Shubin (2011) provides a socio-cultural study examining how access and participation within Scottish society is impacted on by Scottish Travellers’ itinerant lifestyle. In addition, the research looks at how the Traveller way of life is portrayed. Moves to accommodate the practice of Scotland’s Traveller community (both politically and economically) are assessed through analysis of empirical research findings. As a result, Shubin (2011) is able to examine how general understandings of Traveller practice neglect key elements of their nomadic way of life. Formal definitions of travel are found to be constrictive and serve only to perpetuate Traveller marginalisation. For further studies on mobility and exclusion, see Shubin (2012a), Shubin (2012b) and Shubin and Dickey (2013).

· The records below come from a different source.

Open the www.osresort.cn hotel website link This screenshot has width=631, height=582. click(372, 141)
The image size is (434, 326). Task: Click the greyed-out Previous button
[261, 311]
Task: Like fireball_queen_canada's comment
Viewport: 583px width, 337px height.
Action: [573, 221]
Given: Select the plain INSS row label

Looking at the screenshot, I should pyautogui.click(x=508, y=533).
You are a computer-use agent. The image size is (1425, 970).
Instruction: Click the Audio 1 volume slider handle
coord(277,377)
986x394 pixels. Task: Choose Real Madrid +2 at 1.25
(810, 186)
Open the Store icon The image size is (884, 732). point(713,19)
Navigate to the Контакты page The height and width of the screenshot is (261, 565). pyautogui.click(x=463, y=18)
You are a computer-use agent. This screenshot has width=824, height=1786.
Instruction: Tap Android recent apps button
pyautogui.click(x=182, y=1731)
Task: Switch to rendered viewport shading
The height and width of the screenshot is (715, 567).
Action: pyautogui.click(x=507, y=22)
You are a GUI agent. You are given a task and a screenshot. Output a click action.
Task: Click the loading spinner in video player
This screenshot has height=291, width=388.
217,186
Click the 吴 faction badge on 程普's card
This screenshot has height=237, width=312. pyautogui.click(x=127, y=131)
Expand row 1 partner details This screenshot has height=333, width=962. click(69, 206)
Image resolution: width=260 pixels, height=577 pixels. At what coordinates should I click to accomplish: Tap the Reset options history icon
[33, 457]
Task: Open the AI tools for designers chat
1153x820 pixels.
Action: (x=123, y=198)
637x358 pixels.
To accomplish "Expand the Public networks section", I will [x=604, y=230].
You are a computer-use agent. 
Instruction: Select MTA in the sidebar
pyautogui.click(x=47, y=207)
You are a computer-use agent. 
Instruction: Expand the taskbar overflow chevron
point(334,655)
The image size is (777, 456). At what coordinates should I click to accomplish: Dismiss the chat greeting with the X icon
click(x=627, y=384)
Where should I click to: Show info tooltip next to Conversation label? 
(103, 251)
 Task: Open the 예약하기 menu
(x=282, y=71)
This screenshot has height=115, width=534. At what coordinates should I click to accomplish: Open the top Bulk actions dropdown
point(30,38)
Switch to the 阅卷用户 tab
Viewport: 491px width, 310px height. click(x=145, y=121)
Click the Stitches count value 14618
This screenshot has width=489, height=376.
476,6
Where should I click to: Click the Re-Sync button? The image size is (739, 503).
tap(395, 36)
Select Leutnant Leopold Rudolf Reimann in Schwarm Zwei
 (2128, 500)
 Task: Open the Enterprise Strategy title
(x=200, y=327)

Also see Bromley et al. (2007) on Scottish attitudes to discrimination, de Lima et al. (2011) includes consideration of Traveller ethnicity within a study of ethnicity and poverty and Deuchar and Bhopal (2013) discuss how marginalisation of Traveller children can be addressed within the school environment.

Bibliographic reference:

Shubin, S. (2011) “Where Can a Gypsy Stop?” Rethinking Mobility in Scotland, Antipode, Vol.43(2), pp.494–524.